Papers: Francis Willey Kelsey Collection, University of Michigan.
- Notes:
Thomas Spencer Jerome was one of the great benefactors of American Classical scholarship, including in his will provisions that money from his estate and the sale of his villa on Capri—the Villa Castello--should endow a biannual series of lectures to be delivered at the University of Michigan and the American Academy in Rome and dividing his extensive research library between those two institutions. The first lectures were given in 1929-1930 by Professor John Garrett Winter (1881-1956) of the University of Michigan and published in 1933 under the title Life and Letters in the Papyri (Ann Arbor: The University of Michigan Press). The lectures have continued to the present.
The Jerome lectures are a fitting monument to one of the most unusual careers in American Classics. T. S. Jerome was a member of one of 19th century Michigan’s elite families. His father served a term as governor of the state in the early 1880s and his family was responsible for building the Saginaw Street railway system. Jerome did not prepare for a career in Classics. Instead, after briefly practicing law in Detroit from 1887 to 1900 and a year’s service as counsel to the US Transportation Commission in Havana, Cuba, he moved to Italy where he lived for the last fourteen years of his life. A lifelong Republican, he received from the McKinley administration appointment as Consular Agent of the United States, first at Sorrento and then on the island of Capri from 1901 to 1914.
It was in Italy that he developed his interest in Roman history, immersing himself in the archaeology of the Naples region and publishing on the basis of his travels his first book, Roman Memories in the Landscape Seen from Capri. He also developed plans for writing a large-scale history of Rome with the tentative title of Roman Morals.
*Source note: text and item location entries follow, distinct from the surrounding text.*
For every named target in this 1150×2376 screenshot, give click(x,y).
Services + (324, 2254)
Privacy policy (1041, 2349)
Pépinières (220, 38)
Of this work, however, there remained at his death only an article published in Classical Philology in 1912 and a number of unfinished chapters from which John G. Winter managed to assemble what became Jerome’s second book, Aspects of the Study of Roman History.
Perhaps because his work bears the unmistakable stamp of the self-taught amateur, the originality of Jerome’s approach to Roman history has not received the recognition it deserved. His long residence on Capri encouraged him to try to rehabilitate the reputation of the emperor Tiberius, and to that end his emphasis on the importance of critical method in historical research and of rhetoric in shaping Roman historiography in general including Tacitus’s treatment of Tiberius in particular was innovative. His work on the conflict between Tacitus’ rhetoric and the actual actions of Tiberius reported by him anticipated the well-known studies of Frank Burr Marsh (1880-1940) and more recent analyses of the literary aspects of Roman historiography.
- Sources:
Obituary: Detroit Free Press, Tuesday, April 14, 1914, p. 6; Elaine K. Gazda, In Pursuit of Antiquity: Thomas Spencer Jerome and the Bay of Naples (1899-1914) (Ann Arbor: Kelsey Museum of Archaeology, The University of Michigan, 1983); and Carlo Knight, L’Avvocato di Tiberio: La tormentata existenza e la quasi tragica morte di Thomas Spencer Jerome (Capri: Conchiglia, 2004).